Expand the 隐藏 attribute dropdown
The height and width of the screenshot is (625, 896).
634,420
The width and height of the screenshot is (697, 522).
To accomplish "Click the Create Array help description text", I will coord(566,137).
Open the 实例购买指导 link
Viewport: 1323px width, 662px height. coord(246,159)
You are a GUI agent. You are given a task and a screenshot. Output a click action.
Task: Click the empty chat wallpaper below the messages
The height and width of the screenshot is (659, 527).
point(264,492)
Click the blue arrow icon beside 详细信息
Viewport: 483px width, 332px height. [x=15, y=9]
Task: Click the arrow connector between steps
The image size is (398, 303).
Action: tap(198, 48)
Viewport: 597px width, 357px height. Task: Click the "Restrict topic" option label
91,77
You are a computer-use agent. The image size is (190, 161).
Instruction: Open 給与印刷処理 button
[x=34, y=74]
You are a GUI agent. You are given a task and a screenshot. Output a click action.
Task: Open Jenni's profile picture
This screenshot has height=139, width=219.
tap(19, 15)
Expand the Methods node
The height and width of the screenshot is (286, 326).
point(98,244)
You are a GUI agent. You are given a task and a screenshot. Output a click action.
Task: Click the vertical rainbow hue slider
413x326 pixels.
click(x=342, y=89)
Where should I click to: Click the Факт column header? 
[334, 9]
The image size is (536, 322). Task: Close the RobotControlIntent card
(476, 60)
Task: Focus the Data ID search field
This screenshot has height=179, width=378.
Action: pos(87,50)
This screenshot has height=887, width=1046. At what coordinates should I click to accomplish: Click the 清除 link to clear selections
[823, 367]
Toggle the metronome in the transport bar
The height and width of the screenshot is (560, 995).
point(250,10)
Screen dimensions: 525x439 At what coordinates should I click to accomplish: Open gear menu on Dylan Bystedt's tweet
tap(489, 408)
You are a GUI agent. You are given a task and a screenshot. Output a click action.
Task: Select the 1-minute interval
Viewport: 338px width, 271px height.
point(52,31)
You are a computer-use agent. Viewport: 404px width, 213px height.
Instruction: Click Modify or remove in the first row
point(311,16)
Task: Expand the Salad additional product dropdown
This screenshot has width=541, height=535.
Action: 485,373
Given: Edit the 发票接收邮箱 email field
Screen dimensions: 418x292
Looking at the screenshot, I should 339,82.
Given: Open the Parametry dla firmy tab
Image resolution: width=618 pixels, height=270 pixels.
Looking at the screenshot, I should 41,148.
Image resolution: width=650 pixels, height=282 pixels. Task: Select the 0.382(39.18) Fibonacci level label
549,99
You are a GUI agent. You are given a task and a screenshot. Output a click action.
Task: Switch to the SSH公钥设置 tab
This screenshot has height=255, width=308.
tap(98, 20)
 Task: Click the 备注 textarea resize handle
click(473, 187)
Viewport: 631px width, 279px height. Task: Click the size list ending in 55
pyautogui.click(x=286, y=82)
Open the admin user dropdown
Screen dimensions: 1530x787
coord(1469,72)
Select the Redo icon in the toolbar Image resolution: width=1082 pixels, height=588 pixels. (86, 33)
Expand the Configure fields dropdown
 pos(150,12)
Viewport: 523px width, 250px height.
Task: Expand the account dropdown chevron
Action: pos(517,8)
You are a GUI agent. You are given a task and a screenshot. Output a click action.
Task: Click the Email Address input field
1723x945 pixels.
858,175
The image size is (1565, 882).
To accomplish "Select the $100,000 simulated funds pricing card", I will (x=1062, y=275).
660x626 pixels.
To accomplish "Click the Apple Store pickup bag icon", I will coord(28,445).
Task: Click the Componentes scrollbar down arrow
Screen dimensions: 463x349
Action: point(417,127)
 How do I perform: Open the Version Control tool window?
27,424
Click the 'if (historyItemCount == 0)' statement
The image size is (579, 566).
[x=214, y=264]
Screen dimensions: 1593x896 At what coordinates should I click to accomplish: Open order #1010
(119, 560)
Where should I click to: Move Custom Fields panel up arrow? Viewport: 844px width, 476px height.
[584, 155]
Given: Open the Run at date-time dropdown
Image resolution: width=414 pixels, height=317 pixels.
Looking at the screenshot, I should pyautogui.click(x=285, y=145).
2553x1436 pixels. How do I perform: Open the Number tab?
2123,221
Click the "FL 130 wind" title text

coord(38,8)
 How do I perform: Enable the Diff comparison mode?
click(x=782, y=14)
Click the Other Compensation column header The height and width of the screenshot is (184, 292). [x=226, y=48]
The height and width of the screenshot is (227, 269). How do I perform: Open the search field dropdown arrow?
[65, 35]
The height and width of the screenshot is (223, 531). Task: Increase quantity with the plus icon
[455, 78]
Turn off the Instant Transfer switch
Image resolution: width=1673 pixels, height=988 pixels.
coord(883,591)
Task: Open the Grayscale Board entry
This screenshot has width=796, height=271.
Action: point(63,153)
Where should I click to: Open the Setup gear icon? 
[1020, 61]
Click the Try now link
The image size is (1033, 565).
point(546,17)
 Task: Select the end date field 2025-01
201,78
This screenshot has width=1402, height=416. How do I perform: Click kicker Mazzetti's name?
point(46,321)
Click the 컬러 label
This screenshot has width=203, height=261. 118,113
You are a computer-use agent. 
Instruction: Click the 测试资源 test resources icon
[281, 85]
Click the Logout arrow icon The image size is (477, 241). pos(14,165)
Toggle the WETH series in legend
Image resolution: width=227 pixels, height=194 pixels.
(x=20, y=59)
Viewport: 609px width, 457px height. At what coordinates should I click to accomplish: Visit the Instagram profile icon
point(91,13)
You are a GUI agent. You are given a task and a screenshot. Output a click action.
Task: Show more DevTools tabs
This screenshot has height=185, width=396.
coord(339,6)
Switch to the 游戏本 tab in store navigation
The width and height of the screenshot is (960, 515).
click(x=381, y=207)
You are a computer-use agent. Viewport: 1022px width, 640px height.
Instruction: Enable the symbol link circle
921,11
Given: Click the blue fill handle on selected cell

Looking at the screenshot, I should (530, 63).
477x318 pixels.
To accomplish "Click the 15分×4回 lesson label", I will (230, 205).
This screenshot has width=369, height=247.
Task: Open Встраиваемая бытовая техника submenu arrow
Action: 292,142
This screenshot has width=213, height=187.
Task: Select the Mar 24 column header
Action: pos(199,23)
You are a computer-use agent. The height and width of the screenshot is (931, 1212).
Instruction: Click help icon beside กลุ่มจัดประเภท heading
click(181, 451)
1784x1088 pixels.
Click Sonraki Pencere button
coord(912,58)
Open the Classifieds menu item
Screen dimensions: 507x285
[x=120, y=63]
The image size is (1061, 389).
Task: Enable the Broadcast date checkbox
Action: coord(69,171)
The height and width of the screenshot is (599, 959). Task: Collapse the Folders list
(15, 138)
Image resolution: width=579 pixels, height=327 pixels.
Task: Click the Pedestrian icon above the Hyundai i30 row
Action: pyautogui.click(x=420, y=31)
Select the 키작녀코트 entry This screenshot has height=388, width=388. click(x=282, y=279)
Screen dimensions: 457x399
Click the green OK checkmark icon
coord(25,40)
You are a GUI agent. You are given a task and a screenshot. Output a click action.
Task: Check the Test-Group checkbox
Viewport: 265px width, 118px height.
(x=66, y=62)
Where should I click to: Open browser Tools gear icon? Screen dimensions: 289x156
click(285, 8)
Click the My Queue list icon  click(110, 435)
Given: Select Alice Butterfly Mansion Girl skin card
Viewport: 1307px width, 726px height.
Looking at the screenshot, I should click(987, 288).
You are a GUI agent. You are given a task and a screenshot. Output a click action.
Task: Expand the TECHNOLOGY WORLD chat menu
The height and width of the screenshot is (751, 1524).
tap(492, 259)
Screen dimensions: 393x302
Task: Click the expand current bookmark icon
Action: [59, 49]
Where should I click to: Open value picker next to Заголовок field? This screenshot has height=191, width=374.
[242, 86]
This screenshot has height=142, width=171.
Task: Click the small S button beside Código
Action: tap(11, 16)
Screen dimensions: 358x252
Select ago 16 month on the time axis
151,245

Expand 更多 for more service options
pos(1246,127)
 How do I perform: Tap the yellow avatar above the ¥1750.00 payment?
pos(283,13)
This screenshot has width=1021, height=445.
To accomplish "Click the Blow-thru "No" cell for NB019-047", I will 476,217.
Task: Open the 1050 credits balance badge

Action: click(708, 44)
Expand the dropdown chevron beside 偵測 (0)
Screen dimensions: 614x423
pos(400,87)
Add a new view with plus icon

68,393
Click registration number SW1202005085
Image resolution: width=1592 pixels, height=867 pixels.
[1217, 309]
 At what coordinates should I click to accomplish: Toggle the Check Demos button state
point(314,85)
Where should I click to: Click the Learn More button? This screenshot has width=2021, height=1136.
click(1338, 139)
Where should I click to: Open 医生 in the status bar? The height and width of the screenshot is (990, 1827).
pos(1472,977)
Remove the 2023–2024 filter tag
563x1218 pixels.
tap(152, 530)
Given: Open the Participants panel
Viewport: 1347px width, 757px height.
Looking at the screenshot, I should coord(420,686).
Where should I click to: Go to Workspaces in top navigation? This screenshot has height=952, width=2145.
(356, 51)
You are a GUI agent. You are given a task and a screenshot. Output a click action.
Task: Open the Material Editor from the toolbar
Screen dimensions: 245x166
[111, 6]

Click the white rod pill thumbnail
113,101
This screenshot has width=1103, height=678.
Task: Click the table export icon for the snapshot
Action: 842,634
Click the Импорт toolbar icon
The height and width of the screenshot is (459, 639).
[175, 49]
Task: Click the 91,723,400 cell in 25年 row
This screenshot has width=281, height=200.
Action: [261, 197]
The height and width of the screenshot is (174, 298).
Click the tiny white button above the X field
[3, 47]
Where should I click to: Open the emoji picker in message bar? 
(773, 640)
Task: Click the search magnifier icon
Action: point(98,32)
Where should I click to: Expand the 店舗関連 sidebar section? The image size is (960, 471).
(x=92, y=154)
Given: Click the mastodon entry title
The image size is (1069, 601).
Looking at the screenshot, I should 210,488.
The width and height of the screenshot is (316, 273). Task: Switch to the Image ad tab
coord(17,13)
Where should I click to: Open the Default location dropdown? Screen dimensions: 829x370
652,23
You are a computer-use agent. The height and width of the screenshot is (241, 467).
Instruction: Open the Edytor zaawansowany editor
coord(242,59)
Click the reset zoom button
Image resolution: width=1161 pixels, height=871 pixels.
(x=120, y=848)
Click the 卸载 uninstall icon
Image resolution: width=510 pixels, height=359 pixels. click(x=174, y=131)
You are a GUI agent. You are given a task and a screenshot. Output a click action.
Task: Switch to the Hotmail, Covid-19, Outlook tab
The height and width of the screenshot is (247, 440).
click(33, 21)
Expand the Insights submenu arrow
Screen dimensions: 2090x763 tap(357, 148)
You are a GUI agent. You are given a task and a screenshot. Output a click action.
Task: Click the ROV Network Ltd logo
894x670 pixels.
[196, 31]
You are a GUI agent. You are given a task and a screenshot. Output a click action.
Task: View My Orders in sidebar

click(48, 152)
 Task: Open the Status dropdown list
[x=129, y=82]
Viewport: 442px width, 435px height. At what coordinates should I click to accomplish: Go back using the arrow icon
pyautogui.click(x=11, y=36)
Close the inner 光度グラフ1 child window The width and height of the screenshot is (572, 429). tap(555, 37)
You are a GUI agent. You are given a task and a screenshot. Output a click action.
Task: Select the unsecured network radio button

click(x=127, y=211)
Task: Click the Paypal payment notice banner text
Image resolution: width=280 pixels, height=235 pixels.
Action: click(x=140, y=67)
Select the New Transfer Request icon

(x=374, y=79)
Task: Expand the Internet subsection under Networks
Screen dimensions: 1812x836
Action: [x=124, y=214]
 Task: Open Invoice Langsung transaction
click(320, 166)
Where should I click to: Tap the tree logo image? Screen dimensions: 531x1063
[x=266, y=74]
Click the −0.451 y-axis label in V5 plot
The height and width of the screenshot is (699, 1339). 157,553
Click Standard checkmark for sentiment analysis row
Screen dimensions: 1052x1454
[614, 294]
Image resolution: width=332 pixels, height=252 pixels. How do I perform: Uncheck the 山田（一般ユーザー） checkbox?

======

**WRITTEN TASK**. Show each line of the records above that contains the string "chat", matching uppercase and lowercase letters exactly.

**RESPONSE TO THIS EXERCISE**.
Task: Click the empty chat wallpaper below the messages
Task: Expand the TECHNOLOGY WORLD chat menu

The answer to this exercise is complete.